This is something that actually happened to me last Saturday...

It was Saturday afternoon in the quiet city of Hillsdale, and I was, like most of the time, bored as hell. Now folks, everyone knows that boredom, plus gasoline, plus a lighter, makes a big boom. Well, I have now experienced this firsthand.

I was supposed to be cleaning the kitchen, if I had been, this never would have happened, but I wasn’t, and I didn’t, instead, I took a lighter, and attempted to light an empty macaroni and cheese box on fire. It didn’t work, it kept going out.

So I look around, and there, not a yard away from me, sitting next to my red-brick house... was a can of gasoline.

So being me, I decided to see what I could blow up with it... I took an empty water gallon-jug, and filled it halfway with gasoline, then I took a rag, and soaked it in gasoline, the idea was to make it a fuse. Well, I stuffed the rag into the top of the water-jug, and took the lighter, and lit it.

Now when I had been soaking the rag, I happened to get a fair amount of gasoline on the ground around the water jug. When I lit it, I expected the rag to light, and give me enough time to get out of the way, to safety. But the gas on the ground wasn’t having any of this. It went boom, and about a two square yard section of my backyard burst into flame. Well, after a moment, most of it burnt down. But the gasoline jug was still burning, the fire just sitting on top of the jug. So I decided I might as well put it out before I got caught.

I looked around again to see what I could use to put it out, and I say a bag of mulch-woodchips. Well, it was like a forty pound bag, I figured it would do the trick. Wrong. I was way wrong.

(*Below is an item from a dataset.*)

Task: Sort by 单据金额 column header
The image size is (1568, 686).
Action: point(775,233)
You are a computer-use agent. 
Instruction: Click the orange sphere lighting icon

Being that this bag of mulch was several years old, and the wood was seasoned, it was lighter than I thought. And when I tossed it on top of the burning gas, it burst into flame, managing to splash the gasoline everywhere

Oh shit, I thought, imp fucked.

I attempt to put out what I can by moving the mulch around, this only succeeded in spreading the fire out. Then I tried stamping it out, this also did not work, so finally most of it burned out, and I used a board to smack out the rest of it, and the fire was out, I was safe... or so I thought.

I look around, and a huge patch of my yard is scorched black... imp going to be in SO much trouble, I think

but luck was with me, and several bags of leaves that had been raked up are stacked close by, so I take one of these, and spread it around, successfully covering the burnt area... now I can only hope no-one notices.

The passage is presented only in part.